Google’s Map “Accuracy” issues

There was another story about Google exacerbating international incidents with its map labeling, “sowing discord and stoking up strife” as it displays geographic data for this world.  Last year it was in Central America, and the border between Costa Rica and Nicaragua.  Now it’s an area between the Netherlands and Germany.

One of the things I find interesting about this is the assumption that Google is doing this deliberately.  Really?  I find that idea extremely unlikely.  At a recent geography conference, a South Korean spoke passionately about his Sisyphean task of having the “East Sea” be the name of the body of water between Korea and Japan (rather than the “Sea of Japan”), an effort documented in blogs like this one.  During those conversations I learned about the person/people at Google who are in charge of receiving the hundreds/thousands of map “correction” requests.  Not the requests for approval of repositioning things, but the requests/demands for relabeling.

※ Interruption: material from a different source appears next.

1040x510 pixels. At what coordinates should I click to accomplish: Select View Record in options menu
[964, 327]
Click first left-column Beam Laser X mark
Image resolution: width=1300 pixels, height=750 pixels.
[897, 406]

After having been student and scholar of geography and map-making for 20  years now, I appreciate the range of motivations and factors that contribute to a map being the way it is.  There are certainly cases of deliberate manipulations for political agendas, to coerce or to pacify.  But many maps have features located and labeled where they do for simple human error and ignorance, for relying on a long legacy of other “incorrect” sources for the info that no one had previously noticed or cared about or complained about.  Google deliberately trying to create an international incident between Germany and the Netherlands by having someone place a provocative label or misrepresent the legal border? Don’t we have other conspiracy theories we could worry about more?   Yes, Google Maps should consider using some “shading” perhaps to indicate uncertain areas. Google Maps has been out for 6 yrs now, and though I expect they employ cartographers and geographers in the effort, the likelihood that they happen to be consistently aware of all cases of disputed territories, whether they’re ambiguous or not, is unlikely.  It’s just sloppy geography work, and no map is neutral, but I don’t think it’s Google changing its “Do No Evil” motto.